Bias Due to Design Choices During Model Optimization
Impact of Pruning Hyperparameters
Polynomial decay is a more robust pruning schedule than constant sparsity, and a larger pruning learning rate, like 0.001, reduces the likelihood of unintended bias and unexpected accuracy degradation. These design choices are particularly important when pruning models to sparsities greater than 50%, beyond which accuracy and reliability bias can deteriorate dramatically. The increase in reliability bias due to pruning is greater for smaller architectures and at lower sample rates. This trend is stronger at smaller learning rates. Training, validation, and test datasets must be large enough and representative across groups of users to ensure robust results and avoid bias.

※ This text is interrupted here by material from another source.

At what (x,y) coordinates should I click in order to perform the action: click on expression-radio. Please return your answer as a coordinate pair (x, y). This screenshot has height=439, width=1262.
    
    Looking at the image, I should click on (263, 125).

Strategies to Mitigate Reliability Bias
Model Selection after Training and Optimization
Engineers should use a multi-objective criterion that considers accuracy and reliability bias to select models with high accuracy and low bias after training or pruning. We propose that engineers set a tolerance that controls the drop in accuracy from the maximum value, thus using accuracy as a satisficing metric while minimizing reliability bias. The tolerance value should be determined from application requirements. If model training is followed by pruning, a few top models should be selected for pruning using high accuracy and low bias + high accuracy strategies.

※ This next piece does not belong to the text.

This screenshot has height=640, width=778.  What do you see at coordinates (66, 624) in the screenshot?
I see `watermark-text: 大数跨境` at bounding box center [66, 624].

Supporting Design Decisions with Targeted Experimentation
Iterating over pre-processing and pruning parameters during model training and optimization can achieve high accuracy and low bias. Still, it comes at a cost of computational resources, time, and energy. To mitigate bias while considering computational costs, we propose a reduced set of design choice values based on our experiments that engineers should iterate over during model development. By targeting specific values, engineers can train fewer models and conduct limited training and pruning experiments. This data-driven approach to targeted experimentation provides a feasible strategy to select on-device ML models with good accuracy and low bias.
Between the lines
The prevalence of on-device ML applications in everyday consumer devices and the potential consequences of biased systems make it necessary to study bias in on-device ML. Where cloud-based studies of bias in ML abstract away resource considerations, hardware, compute, and power limitations pose real constraints in on-device ML settings. These constraints affect predictive performance and, as this paper shows, can lead to systematic performance variation across user groups. This paper termed these variations as reliability bias. The findings emphasize that careful design choices can mitigate reliability bias. This emphasizes the importance of responsible design practice and engineers’ role in building fairer systems. While the study focuses on predictive accuracy, system efficiency should also be considered a variable across which systematic performance differences can occur. System efficiency impacts power consumption and device battery life, and reliability bias can lead to disparities along these dimensions. Future research should extend the study to different data modalities and investigate reliability bias in other learning tasks.